AI Article Synopsis

  • After 4 years of hormone treatment, his PSA levels improved significantly, leading to a decision for salvage robot-assisted prostate surgery due to non-metastatic castration-resistant prostate cancer.
  • Post-surgery, the patient's PSA dropped to undetectable levels, allowing him to stop hormone therapy, and he remained free of cancer recurrence for 3 years.

Article Abstract

The patient was a 63-year-old man with biopsy Gleason score of 4+5 prostate cancer with an initial prostate specific antigen level of (PSA) 51.2ng/ml.

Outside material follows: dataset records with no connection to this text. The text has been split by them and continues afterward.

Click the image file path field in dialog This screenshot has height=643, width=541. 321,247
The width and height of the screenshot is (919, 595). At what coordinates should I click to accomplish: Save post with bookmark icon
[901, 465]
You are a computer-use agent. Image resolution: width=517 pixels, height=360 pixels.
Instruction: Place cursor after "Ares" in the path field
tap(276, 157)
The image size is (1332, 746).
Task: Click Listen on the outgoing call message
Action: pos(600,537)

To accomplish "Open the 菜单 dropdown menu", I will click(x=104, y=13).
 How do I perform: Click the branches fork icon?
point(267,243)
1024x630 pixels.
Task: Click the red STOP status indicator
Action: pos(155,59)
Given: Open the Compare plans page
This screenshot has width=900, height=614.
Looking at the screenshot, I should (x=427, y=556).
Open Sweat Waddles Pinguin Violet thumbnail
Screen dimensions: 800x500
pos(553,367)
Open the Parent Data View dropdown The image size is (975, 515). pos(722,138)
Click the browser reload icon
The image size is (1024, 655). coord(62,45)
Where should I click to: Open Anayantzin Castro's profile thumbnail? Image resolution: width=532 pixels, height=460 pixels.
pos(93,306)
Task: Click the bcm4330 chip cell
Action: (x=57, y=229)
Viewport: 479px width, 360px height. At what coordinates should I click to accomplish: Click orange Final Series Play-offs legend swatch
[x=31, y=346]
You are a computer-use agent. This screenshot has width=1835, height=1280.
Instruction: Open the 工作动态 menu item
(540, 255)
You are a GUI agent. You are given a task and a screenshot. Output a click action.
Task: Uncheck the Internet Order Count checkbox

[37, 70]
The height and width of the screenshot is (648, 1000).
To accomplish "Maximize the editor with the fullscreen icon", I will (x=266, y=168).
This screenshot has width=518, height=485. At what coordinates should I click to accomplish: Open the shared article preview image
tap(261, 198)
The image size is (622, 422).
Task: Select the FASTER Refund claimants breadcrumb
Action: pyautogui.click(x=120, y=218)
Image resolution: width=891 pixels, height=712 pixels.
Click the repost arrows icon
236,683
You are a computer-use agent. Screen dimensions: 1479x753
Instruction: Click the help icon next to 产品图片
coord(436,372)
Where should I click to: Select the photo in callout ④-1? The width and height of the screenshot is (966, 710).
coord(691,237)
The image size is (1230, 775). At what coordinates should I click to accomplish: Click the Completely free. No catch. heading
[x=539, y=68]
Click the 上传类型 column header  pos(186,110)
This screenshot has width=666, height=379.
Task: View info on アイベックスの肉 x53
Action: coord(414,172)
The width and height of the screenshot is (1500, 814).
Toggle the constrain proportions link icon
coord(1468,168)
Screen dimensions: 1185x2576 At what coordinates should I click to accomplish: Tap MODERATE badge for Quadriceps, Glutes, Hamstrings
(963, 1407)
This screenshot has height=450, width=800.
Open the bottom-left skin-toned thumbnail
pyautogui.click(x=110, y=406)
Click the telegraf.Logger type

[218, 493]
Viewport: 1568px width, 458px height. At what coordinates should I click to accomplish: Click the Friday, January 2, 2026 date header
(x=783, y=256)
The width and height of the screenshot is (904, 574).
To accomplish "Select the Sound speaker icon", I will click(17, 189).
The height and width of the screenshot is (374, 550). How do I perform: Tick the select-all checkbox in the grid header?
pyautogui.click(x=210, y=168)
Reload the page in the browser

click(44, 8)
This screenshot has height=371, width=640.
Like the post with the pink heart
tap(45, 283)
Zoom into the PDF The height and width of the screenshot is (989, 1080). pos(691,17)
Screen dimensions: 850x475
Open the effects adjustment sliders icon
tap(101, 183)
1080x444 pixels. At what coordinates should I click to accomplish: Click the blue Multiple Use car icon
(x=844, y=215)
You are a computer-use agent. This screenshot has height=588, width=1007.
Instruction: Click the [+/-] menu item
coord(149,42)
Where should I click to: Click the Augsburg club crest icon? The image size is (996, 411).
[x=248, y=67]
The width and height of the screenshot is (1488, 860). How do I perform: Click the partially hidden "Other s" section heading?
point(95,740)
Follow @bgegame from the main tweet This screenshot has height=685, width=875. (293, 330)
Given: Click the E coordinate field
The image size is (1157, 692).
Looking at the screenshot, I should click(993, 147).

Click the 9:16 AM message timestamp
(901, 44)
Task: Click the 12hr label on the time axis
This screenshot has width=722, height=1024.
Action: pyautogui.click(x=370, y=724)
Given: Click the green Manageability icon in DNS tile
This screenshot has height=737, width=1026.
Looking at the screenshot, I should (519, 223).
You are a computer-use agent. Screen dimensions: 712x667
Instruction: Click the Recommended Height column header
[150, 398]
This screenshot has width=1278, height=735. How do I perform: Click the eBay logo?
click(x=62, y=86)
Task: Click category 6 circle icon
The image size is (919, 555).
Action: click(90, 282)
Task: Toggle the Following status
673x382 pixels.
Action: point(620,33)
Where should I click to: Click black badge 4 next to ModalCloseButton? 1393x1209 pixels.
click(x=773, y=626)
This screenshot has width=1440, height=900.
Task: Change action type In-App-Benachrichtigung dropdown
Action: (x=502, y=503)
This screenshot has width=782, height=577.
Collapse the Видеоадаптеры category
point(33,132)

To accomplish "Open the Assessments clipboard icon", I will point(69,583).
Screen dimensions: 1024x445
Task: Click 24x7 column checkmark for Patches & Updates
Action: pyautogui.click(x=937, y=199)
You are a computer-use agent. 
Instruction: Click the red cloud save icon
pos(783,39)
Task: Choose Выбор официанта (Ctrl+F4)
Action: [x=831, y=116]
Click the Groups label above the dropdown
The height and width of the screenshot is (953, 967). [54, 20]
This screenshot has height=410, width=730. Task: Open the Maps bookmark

On imaging examination, extracapsular invasion, rectal invasion, and pararectal lymph node metastasis were found (cT4N1M0). After 4 years of androgen deprivation therapy, PSA decreased to 0.631ng/ml, and then increased gradually to1.2ng/ml. Computed tomographic scan showed that the primary tumor had shrunk and lymph node metastasis had disappeared; so salvage robot-assisted resection of the prostate (RARP) was performed for non-metastatic castration-resistant prostate cancer (m0CRPC). Since PSA decreased to an undetactable level, hormone therapy was terminated at 1 year. The patient remained recurrence-free for 3 years after surgery. RARP may be effective for m0CRPC, enabling discontinuation of androgen deprivation therapy.